■ Work instructions ■
Set the pictures aside and transcribe exactly the lines from the one containing "You are a computer-use" through the final line of the records.

(Stored records)
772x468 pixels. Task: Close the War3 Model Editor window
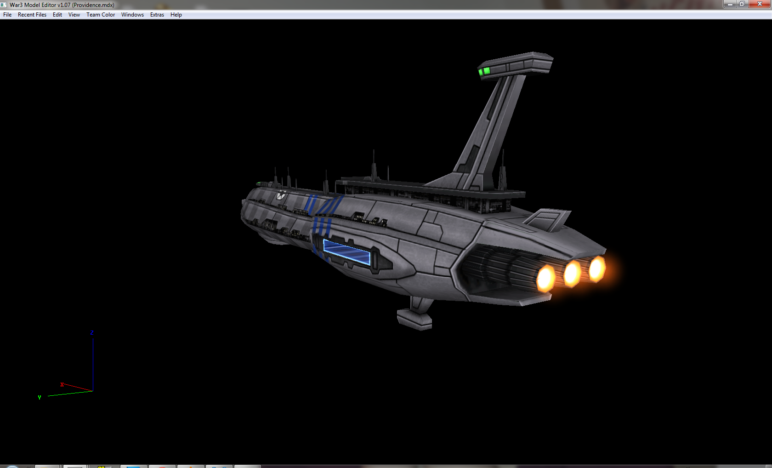(x=760, y=4)
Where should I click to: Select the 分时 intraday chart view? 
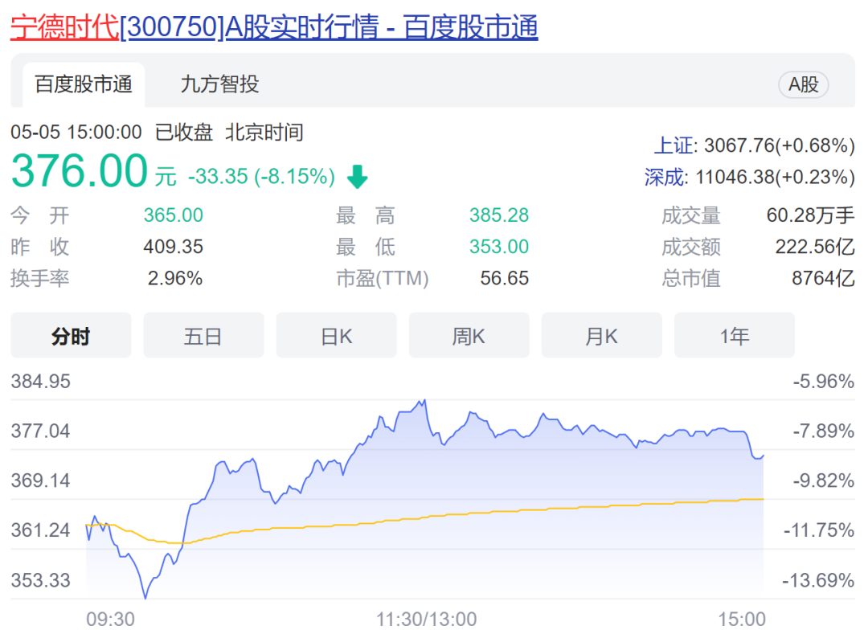[x=71, y=336]

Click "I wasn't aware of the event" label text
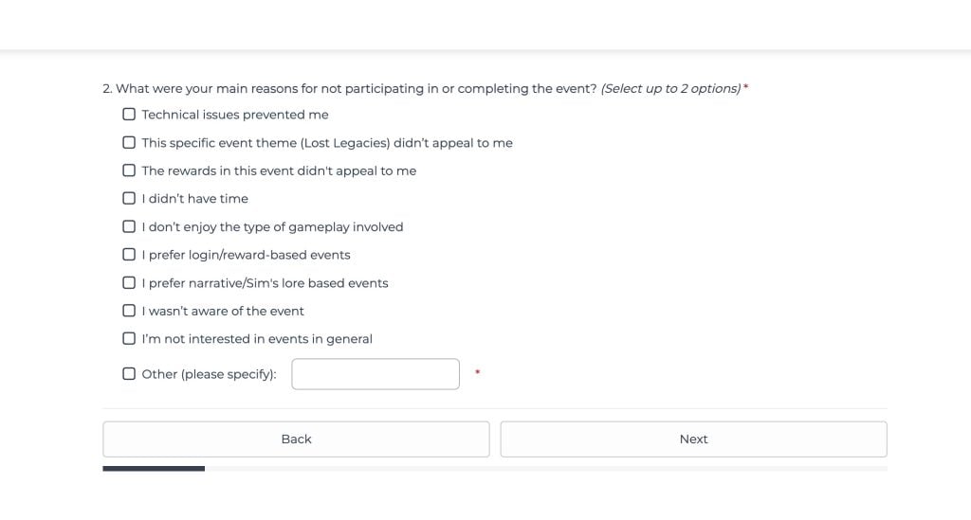point(223,311)
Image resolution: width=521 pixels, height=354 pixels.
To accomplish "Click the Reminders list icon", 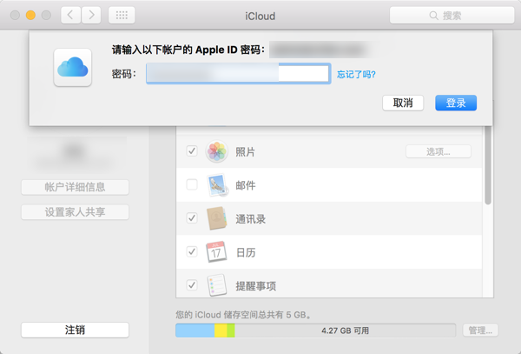I will point(216,284).
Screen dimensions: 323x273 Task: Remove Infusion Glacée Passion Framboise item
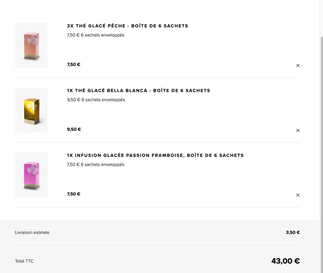click(298, 195)
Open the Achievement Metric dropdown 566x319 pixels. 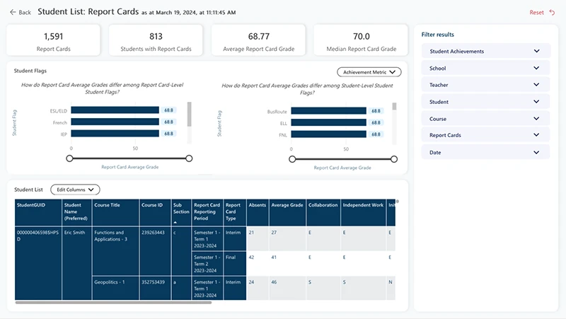tap(369, 72)
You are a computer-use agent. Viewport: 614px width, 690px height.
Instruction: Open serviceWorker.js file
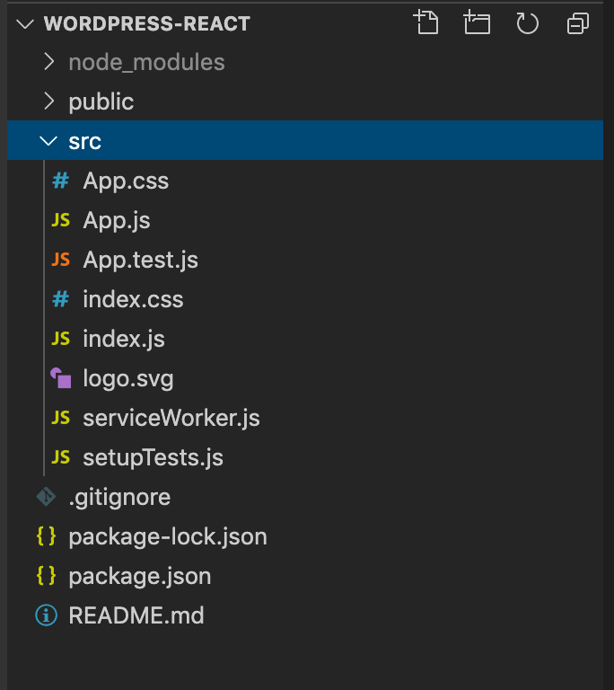[x=171, y=418]
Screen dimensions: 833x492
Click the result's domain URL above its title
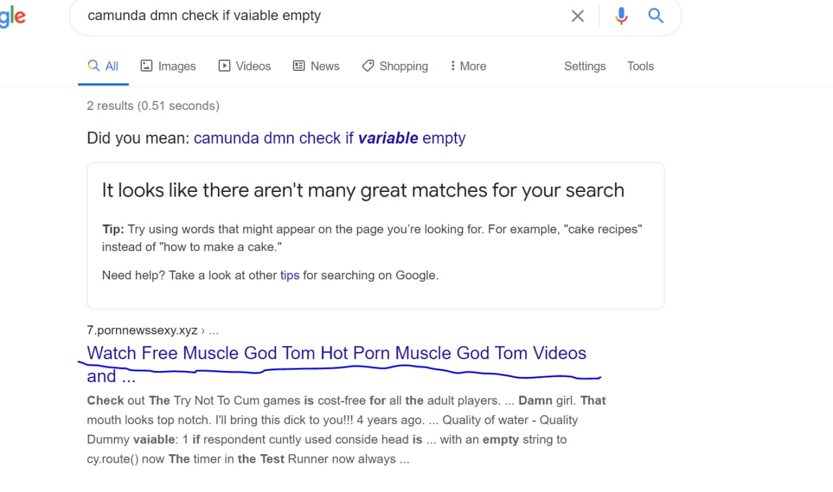tap(142, 330)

■ Response below ■
You are a computer-use agent. Viewport: 614px width, 690px height.
Instruction: Open serviceWorker.js file
[x=171, y=418]
Screen dimensions: 833x492
Click the result's domain URL above its title
tap(142, 330)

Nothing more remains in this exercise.